PI interactions: lopinavir/rifampicin, saquinavir, atazanavir/tenofovir in pregnancy

Double-dose lopinavir/r insufficient for young children using rifampicin

The effect of doubling the lopinavir/ritonavir dose when given with rifampicin was studied in young children (aged ~0.5-2 years). [1]

Lopinavir/ritonavir was dosed according to body surface area and was administered twice daily at 460/115 mg/m2 for children receiving rifampicin (n=15) and 230/57.5 mg/m2 for the control group (n=24). Despite the increase in dose, lopinavir AUC, Cmax and Cmin were significantly lower in the rifampicin group (22.29 vs 48.33 mg.h/L, 4.45 vs 7.94 mg/L, 0.63 vs 4.25 mg/L, respectively). 60% of the rifampicin group had sub-therapeutic trough concentrations (<1  mg/L).

Doubling the dose did not overcome the effect of rifampicin and should not be used in young children.There is an urgent need to establish safe, effective and feasible co-treatment for young children with HIV associated TB.

Low dose (50mg) ritonavir may be sufficient to boost saquinavir

This study investigated the possibility of using a lower dose of ritonavir (50 mg) to boost saquinavir concentrations. [2]

Pharmacokinetics were determined in 18 Thai HIV-positive subjects who received saquinavir (1500 mg twice daily) with ritonavir (100 mg or 50 mg twice daily). Saquinavir pharmacokinetics showed no significant difference when boosted with 100 or 50 mg ritonavir (AUC 27.6 vs 31.0 mg/L.h; Cmax 3.9 vs 4.6 mg/L; Cmin 0.13 vs 0.16 mg/L; median values).

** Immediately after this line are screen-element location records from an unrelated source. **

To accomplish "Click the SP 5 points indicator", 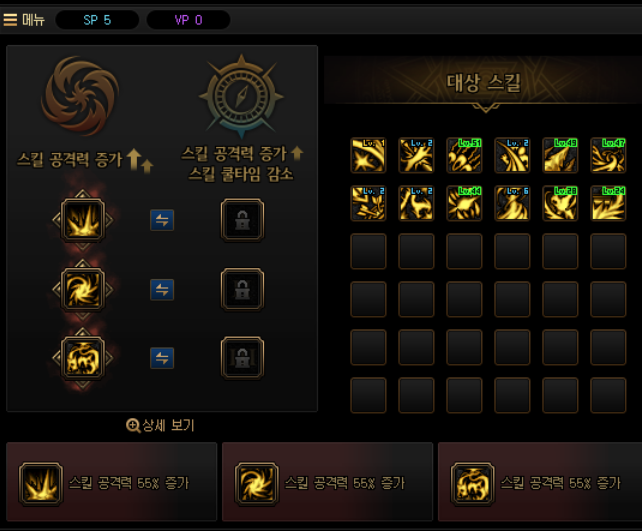I will [97, 20].
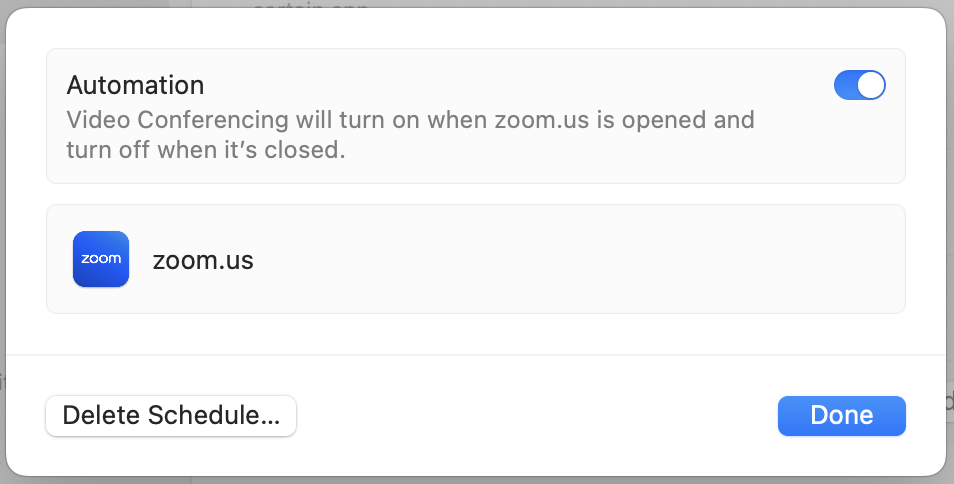Click the Done button
Screen dimensions: 954x484
point(841,416)
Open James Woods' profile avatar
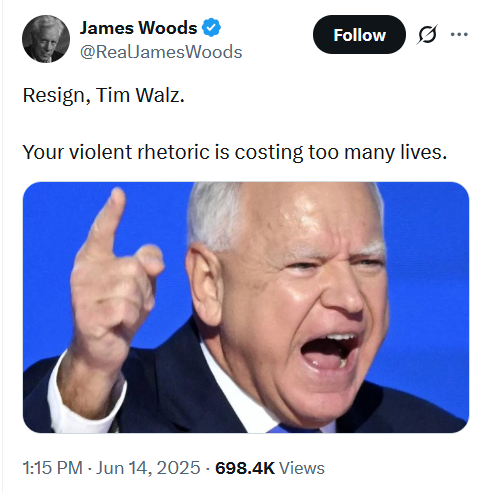The width and height of the screenshot is (489, 493). point(46,39)
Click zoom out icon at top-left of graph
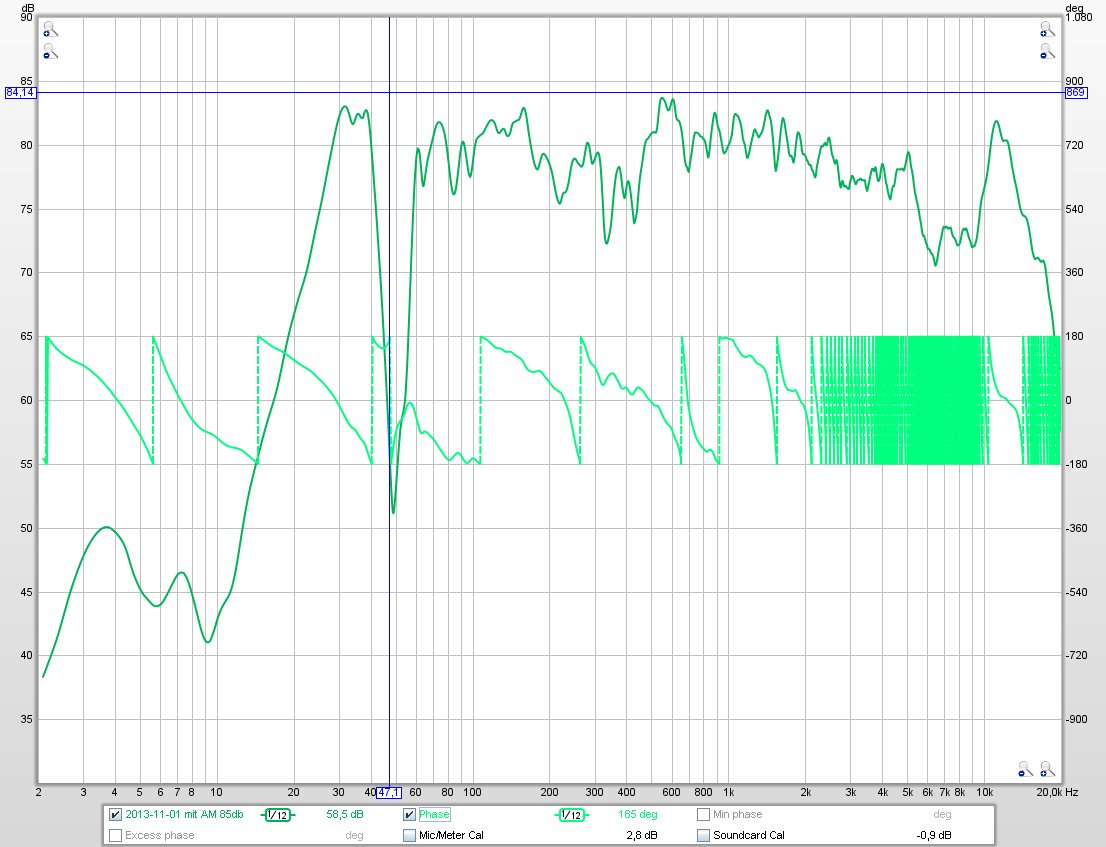This screenshot has height=847, width=1106. click(48, 50)
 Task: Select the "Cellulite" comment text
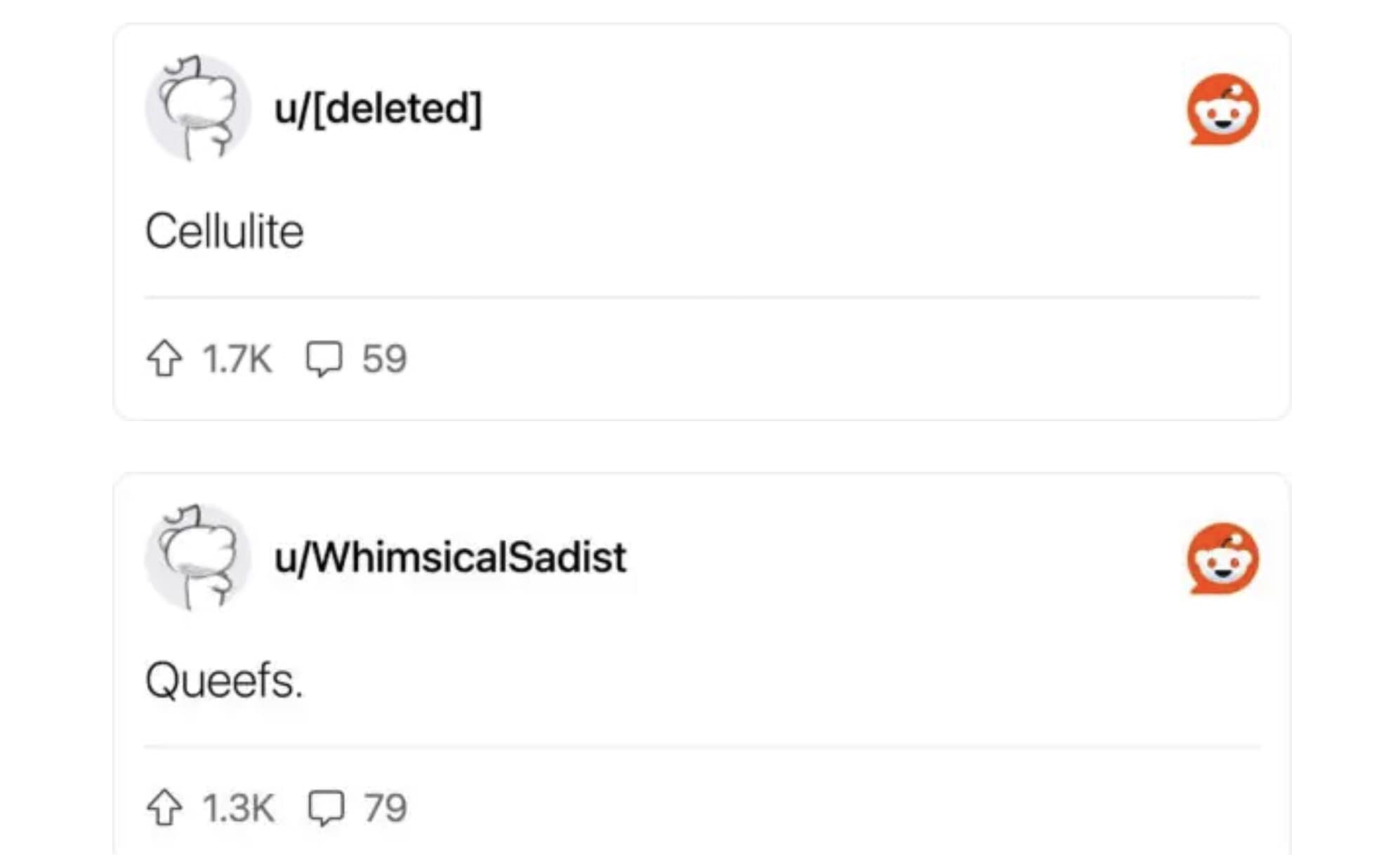pos(224,232)
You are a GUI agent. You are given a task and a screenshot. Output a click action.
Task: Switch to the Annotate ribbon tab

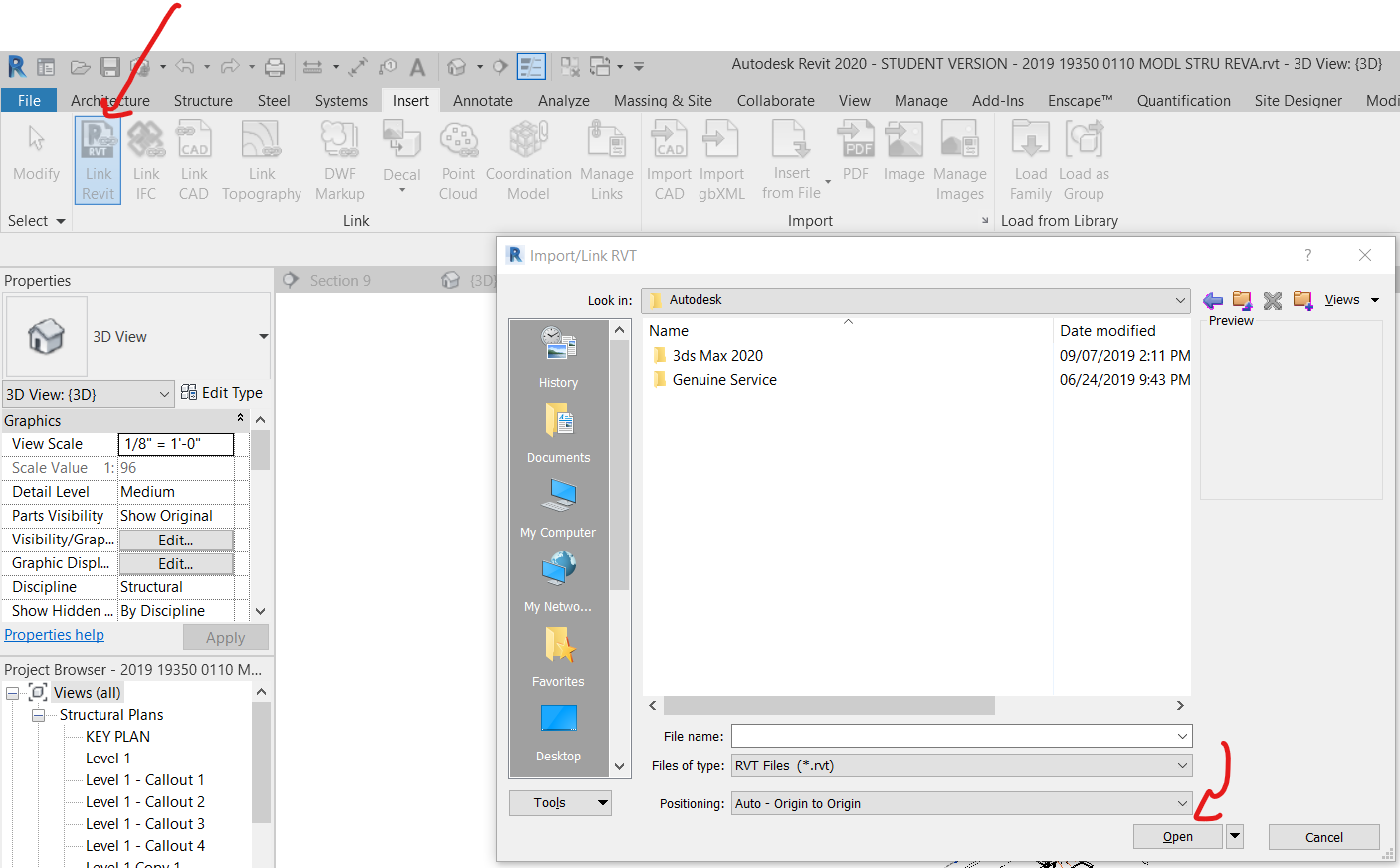[483, 100]
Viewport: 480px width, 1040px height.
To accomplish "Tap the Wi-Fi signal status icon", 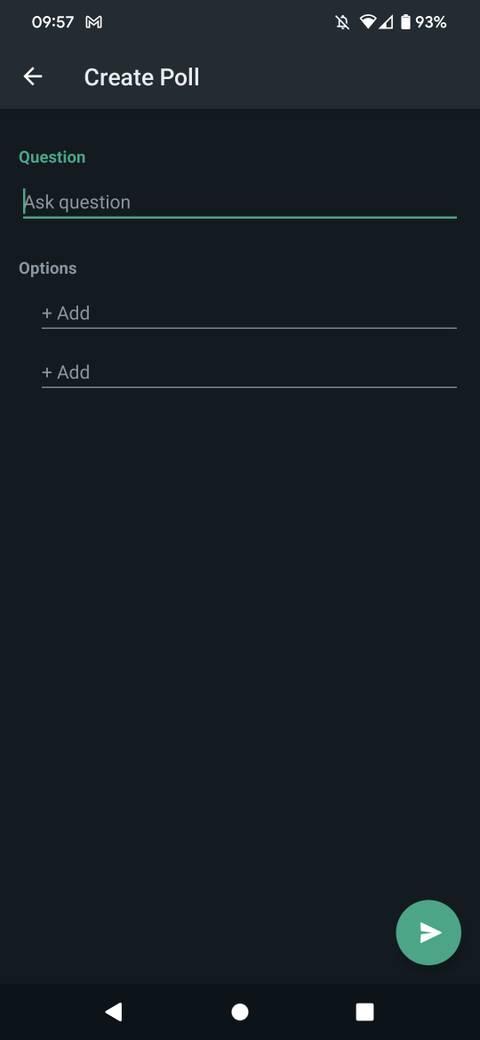I will [367, 23].
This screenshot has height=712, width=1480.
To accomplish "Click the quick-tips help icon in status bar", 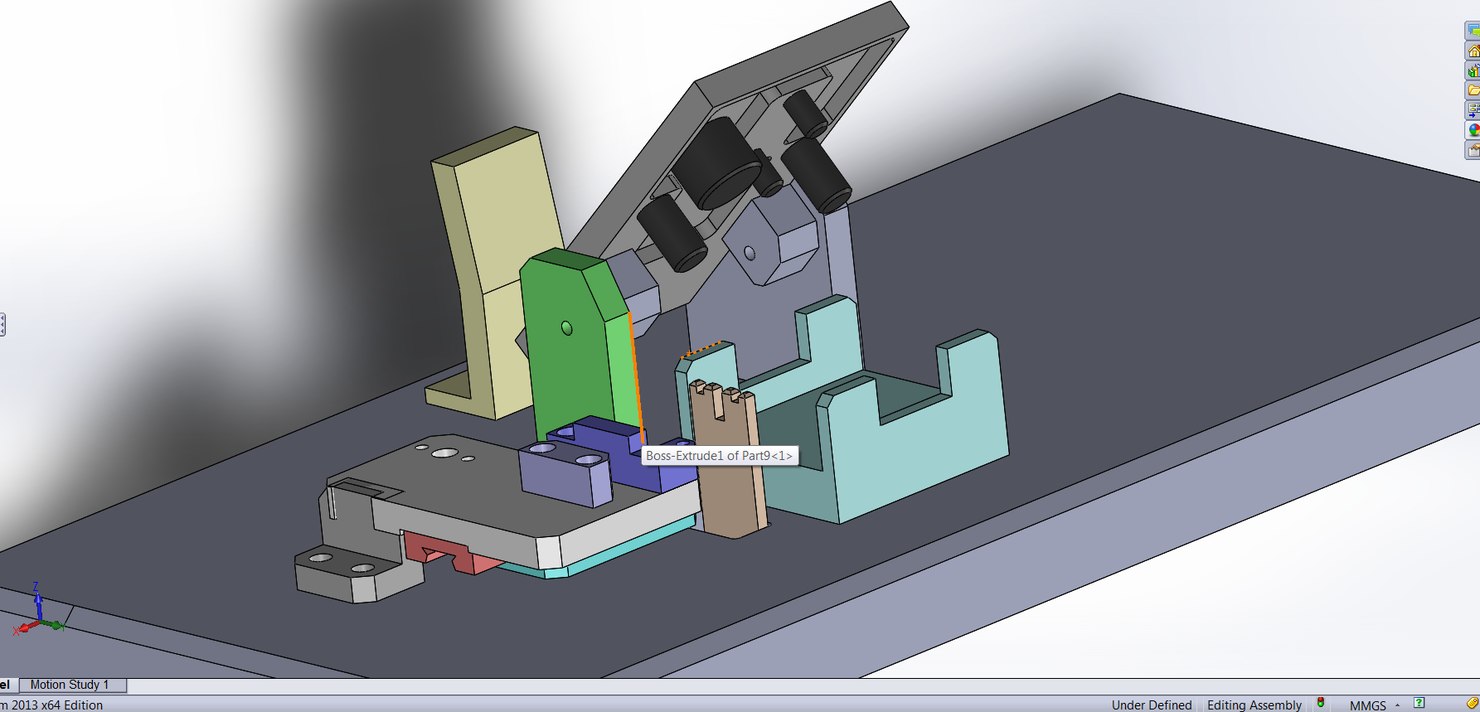I will (x=1418, y=703).
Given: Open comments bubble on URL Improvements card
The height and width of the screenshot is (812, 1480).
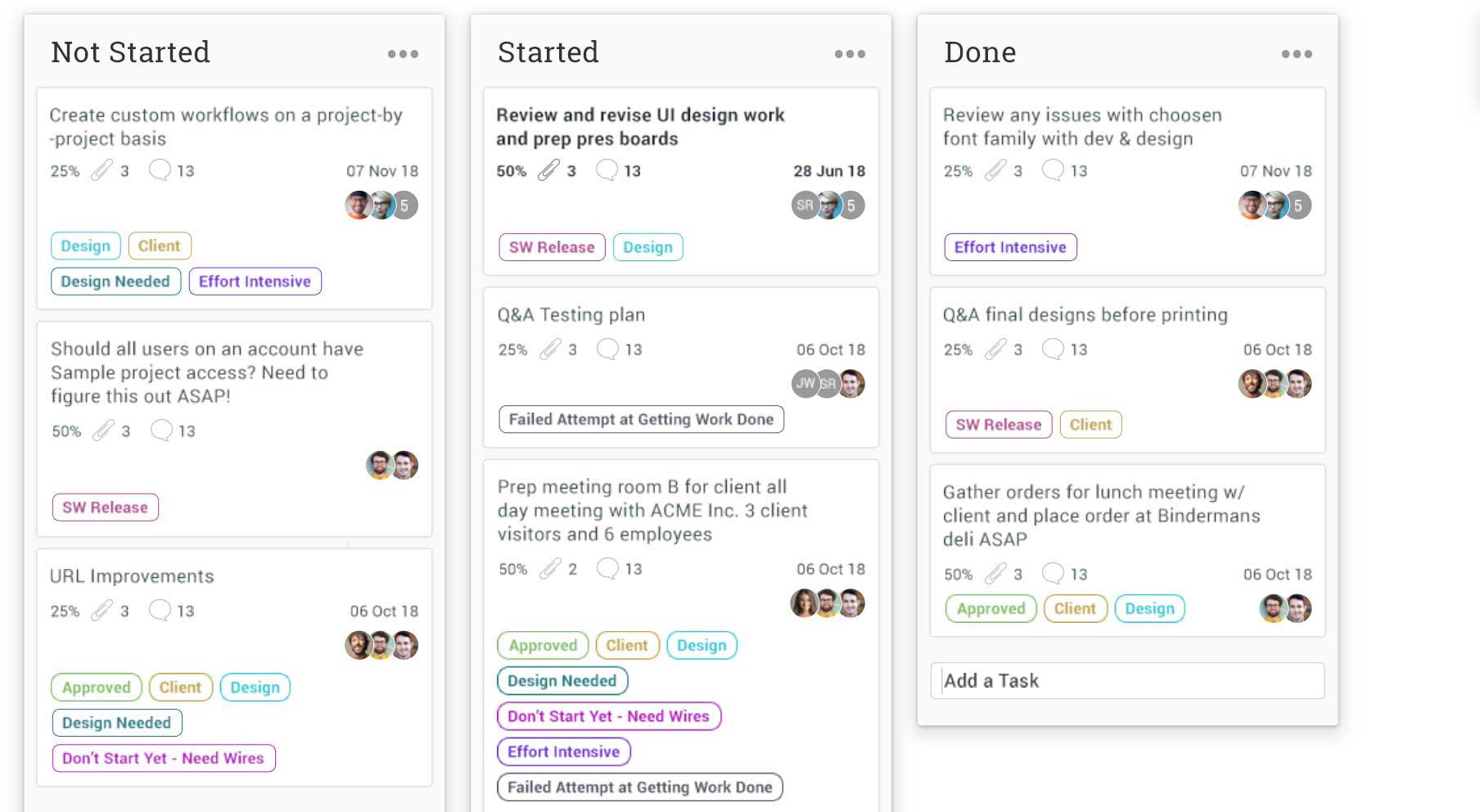Looking at the screenshot, I should (160, 610).
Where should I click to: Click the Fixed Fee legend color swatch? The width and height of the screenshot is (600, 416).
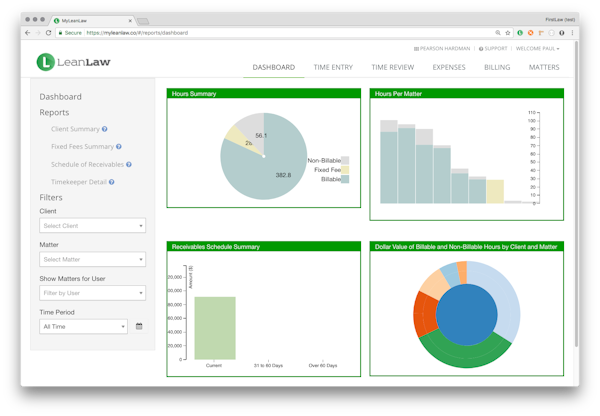pos(345,170)
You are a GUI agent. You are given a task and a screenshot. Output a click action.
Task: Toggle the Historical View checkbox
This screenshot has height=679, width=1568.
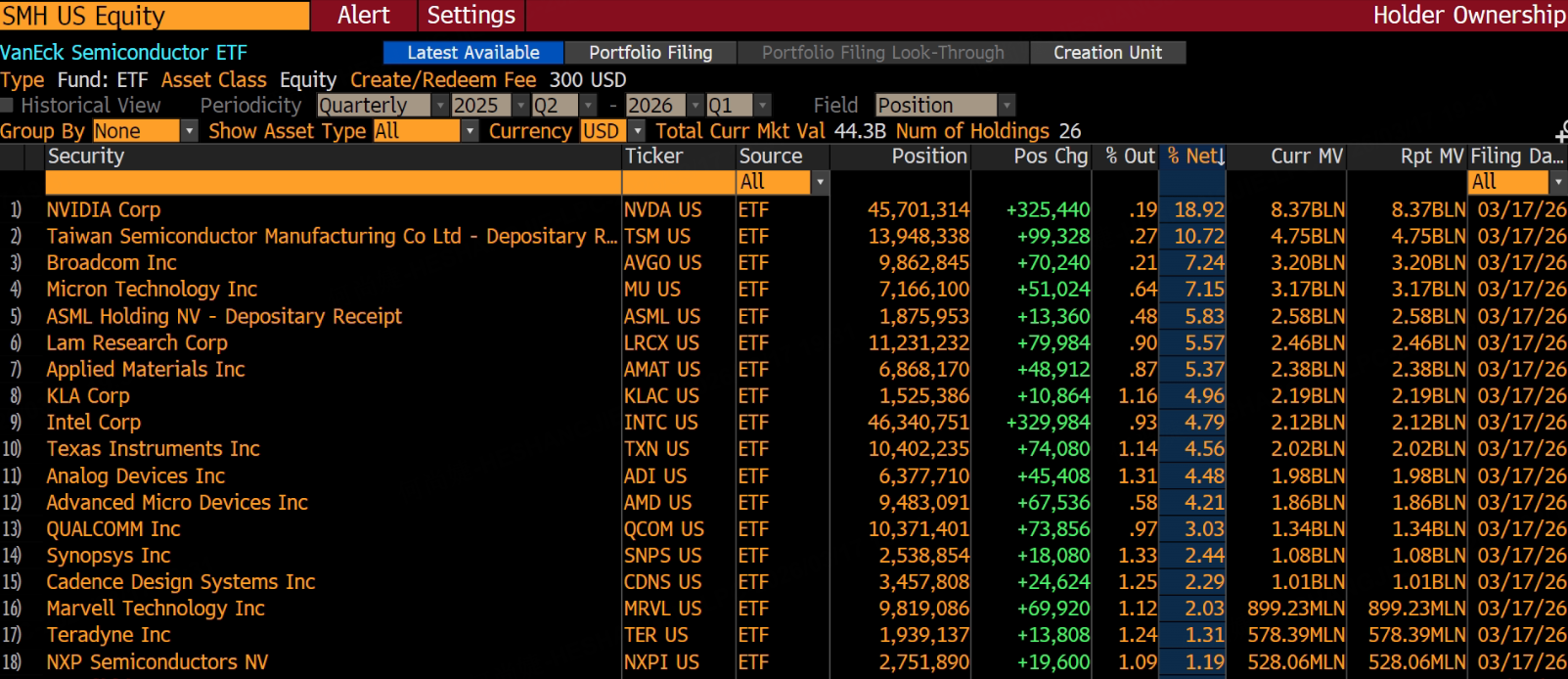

Ritonavir concentrations were significantly higher with the 100 mg dose than with the 50 mg dose.

The lower dose of ritonavir had to be administered as the solution – once an acceptable formulation is available, the lower 50 mg dose should be investigated in larger studies and with other protease inhibitors


As this study was in Thai patients, weight may be a factor that needs consideration before this is looked at in other patient groups.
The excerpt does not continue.